If a target is safe to observe in the PSA but is too bright for a straightforward acquisition with ACQ/IMAGE mode in the NUV channel, it is possible to acquire with an attenuating mirror, with the BOA, or with both. The target may also be acquired in dispersed light, which is explained in Section 7.6 and Section 7.7.
Risks from Nearby Objects
It is not sufficient for just a potential target to be safe to observe, because nearby bright objects can pose a risk as well. There are three scenarios:
- Given the errors in the initial pointings of objects with HST, even with good coordinates, an unintended source may end up in either aperture,
BOA or PSA. With good coordinates, objects beyond 5 arcsec should not pose a risk.
- Even without errors, a bright object could unintentionally end up in the other COS science aperture. This is true no matter which COS aperture is designated for use because light from both apertures reaches the detector for both the FUV and NUV. The most significant risk occurs when the BOA is in use because an over-bright source could unintentionally end up in the PSA.

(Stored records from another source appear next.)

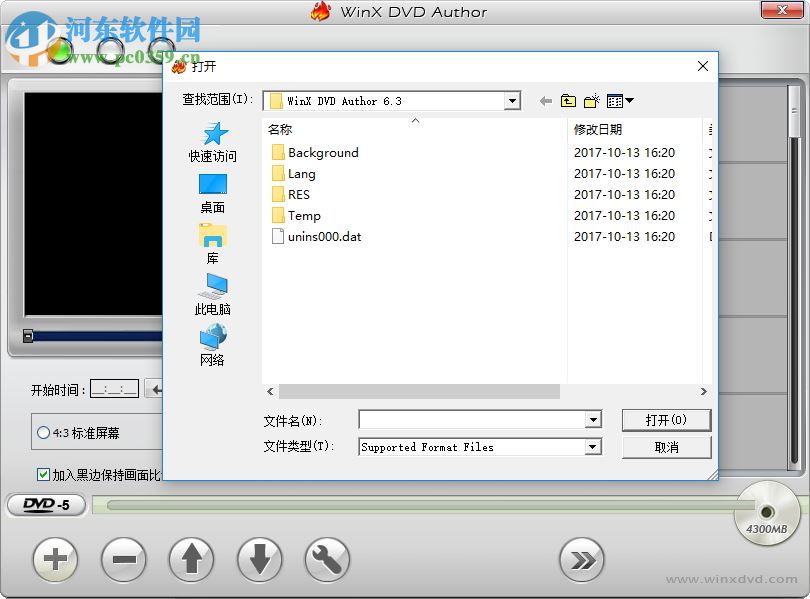
Task: Open the Supported Format Files type dropdown
Action: point(594,447)
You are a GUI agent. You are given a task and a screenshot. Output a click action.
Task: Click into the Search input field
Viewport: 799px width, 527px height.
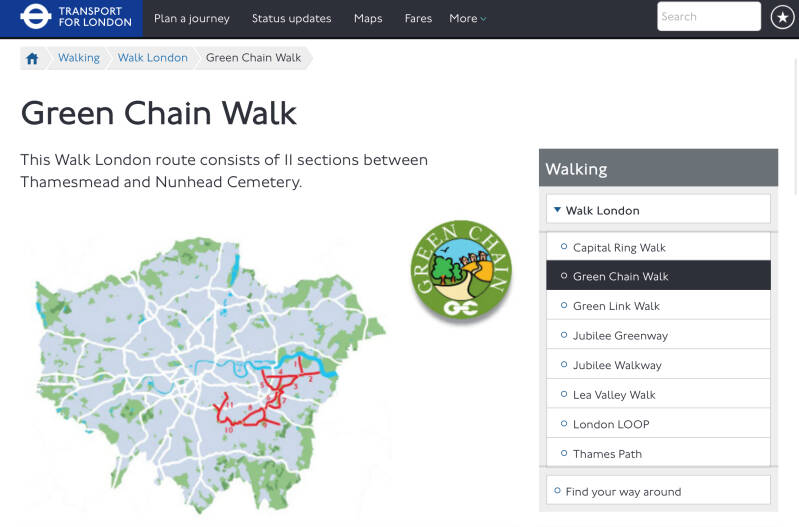coord(708,17)
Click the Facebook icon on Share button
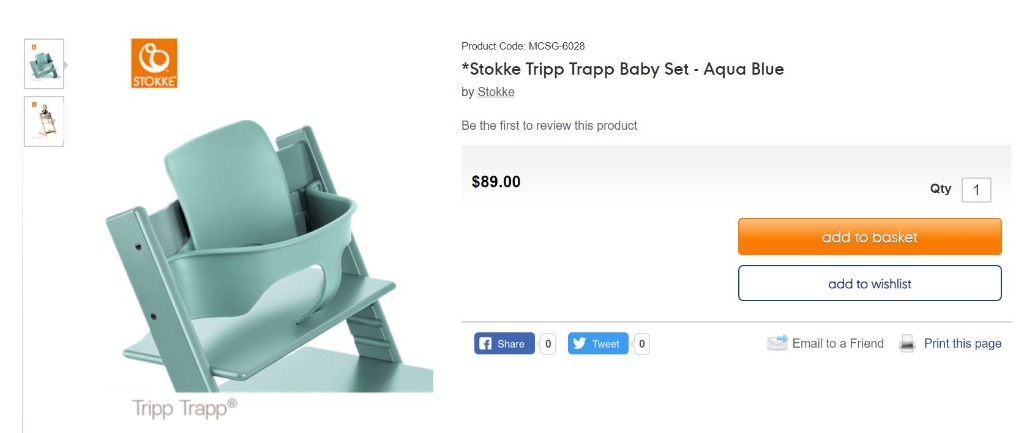Viewport: 1023px width, 433px height. (486, 344)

- Finally, a nearby source that is very bright could throw enough light into the
PSA to cause problems. Here we adopt the same criterion as used for STIS. The region of concern is an annulus that extends from 5 to 15 arcsec from the center of the PSA. Any object falling in this annulus may not produce a global count rate per second in excess of 1 × 105 per segment for the FUV or 2 × 105 per stripe for the NUV, nor a local count rate over 200 per resel (FUV) or 400 per pixel (NUV). These limiting count rates are those estimated with the ETC as though the source were in the center of the aperture.
To guard against the risks imposed by these scenarios, observers are required to use the tools in APT to certify that no potentially UV-bright objects lie within a zone that could cause problems. In some cases it may be necessary to choose a specific ORIENT for the observation to ensure that nearby bright objects cannot fall in a COS aperture.